After Congress Rolls Back ISP Privacy Rules, Backlash Puts Telecom on Defense

With the passage of a bill rolling back consumer privacy rules on internet providers, public backlash has been picking up—leading major companies, as well as trade groups like USTelecom, to reassure customers that their privacy is safe.

Last week’s passage of a bill rolling back ISP privacy protections is creating a bit of a messaging problem for major internet service providers.

And groups representing those ISPs are also working to help clear the air on the issue.

Major internet providers—along with members of Congress—faced public backlash after the passage of the bill, which rolled back Obama-era Federal Communications Commission regulations that limited what ISPs could do with data. President Donald Trump signed the bill into law on Monday evening.

On Friday, three of the largest internet providers in the country—Verizon, Comcast, and AT&T—each emphasized that they don’t plan to sell your personal browser history.

“Let’s set the record straight,” stated Verizon Chief Privacy Officer Karen Zacharia. “Verizon does not sell the personal web browsing history of our customers. We don’t do it and that’s the bottom line.”

This sentiment was shared by USTelecom CEO Jonathan Spalter, who spoke out on the website Axios about what he characterized as misinformation.

“In a vacuum of information, this sent pockets of the internet into a panic,” Spalter said of the bill’s passage. “But consumers wake up today to the same online world and digital protections they enjoyed one week ago.”

The trade group head noted that sensitive data wasn’t being shared by individual service providers and that individual websites were already sharing personal information along the lines of what internet providers were being accused of. Additionally, he argued that the FCC’s privacy-protection actions got in the way of an existing policy approach by the Federal Trade Commission.

“Congress did not vote down consumer privacy protections. It simply rejected an attempt to create a disjointed, separate and unequal regulatory regime,” Spalter argued. “Lawmakers were right to take this stand for better public policy, and consumers are better off for it.”
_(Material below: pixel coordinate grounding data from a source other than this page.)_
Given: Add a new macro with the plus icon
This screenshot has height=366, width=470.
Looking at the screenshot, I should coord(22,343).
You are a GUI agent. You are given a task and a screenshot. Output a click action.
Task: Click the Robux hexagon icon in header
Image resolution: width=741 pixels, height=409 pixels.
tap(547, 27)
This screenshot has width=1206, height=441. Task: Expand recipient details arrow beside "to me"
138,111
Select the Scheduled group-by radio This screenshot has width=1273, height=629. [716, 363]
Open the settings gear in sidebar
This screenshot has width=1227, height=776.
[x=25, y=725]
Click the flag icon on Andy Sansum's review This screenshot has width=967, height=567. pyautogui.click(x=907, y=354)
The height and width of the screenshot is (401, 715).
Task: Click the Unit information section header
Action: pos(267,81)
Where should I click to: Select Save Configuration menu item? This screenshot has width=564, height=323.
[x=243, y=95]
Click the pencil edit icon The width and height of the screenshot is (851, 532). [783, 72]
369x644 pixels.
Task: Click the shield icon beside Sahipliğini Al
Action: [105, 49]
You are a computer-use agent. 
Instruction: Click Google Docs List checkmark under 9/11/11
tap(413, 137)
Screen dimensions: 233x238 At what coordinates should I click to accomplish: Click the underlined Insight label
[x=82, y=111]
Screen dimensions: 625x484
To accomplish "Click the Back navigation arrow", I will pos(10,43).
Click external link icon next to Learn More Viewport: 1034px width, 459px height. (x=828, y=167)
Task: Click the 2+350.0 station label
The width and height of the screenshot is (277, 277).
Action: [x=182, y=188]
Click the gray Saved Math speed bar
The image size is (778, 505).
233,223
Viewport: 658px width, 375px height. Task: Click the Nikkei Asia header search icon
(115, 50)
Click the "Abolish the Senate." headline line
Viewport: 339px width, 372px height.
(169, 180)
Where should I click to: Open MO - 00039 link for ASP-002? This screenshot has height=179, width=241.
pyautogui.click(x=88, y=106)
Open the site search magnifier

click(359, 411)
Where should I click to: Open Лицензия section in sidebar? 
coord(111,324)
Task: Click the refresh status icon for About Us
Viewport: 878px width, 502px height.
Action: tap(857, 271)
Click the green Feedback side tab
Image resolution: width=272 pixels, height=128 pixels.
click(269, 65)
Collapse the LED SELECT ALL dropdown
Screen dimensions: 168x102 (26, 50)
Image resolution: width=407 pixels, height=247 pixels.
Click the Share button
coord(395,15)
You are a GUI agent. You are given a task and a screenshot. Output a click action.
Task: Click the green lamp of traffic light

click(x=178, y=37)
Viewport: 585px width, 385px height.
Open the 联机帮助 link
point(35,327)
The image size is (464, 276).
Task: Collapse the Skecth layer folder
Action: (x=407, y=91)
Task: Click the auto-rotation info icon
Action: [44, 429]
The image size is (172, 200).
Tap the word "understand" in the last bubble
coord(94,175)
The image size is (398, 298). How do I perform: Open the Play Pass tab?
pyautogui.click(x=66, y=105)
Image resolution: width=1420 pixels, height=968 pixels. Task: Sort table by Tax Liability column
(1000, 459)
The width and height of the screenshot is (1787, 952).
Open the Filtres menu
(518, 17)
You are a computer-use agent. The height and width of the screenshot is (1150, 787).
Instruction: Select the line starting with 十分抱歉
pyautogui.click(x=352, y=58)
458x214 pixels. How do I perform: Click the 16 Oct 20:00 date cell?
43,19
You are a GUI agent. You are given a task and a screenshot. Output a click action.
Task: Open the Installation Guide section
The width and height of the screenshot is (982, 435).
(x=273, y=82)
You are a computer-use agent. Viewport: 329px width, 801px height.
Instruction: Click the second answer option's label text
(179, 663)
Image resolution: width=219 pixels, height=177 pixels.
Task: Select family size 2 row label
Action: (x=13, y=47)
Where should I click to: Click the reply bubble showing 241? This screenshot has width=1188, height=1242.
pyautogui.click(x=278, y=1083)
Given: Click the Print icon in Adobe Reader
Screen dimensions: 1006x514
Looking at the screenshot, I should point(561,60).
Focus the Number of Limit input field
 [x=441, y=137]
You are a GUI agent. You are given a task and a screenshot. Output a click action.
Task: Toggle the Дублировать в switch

Nonetheless, skeptics of the ISPs and trade groups’ arguments remain. Engadget, for example, points out that while personally identifiable information isn’t shared by ISPs, anonymized information is often still allowed, which is typically enough for advertisers to create a profile based on your usage.

Meanwhile, Gigi Sohn, who served as a senior counselor for Tom Wheeler, the Obama-era FCC chairman who approved the regulations, noted to Ad Age that the rollback of the FCC’s authority would create a void where there was no firm regulation—just promises on the part of ISPs.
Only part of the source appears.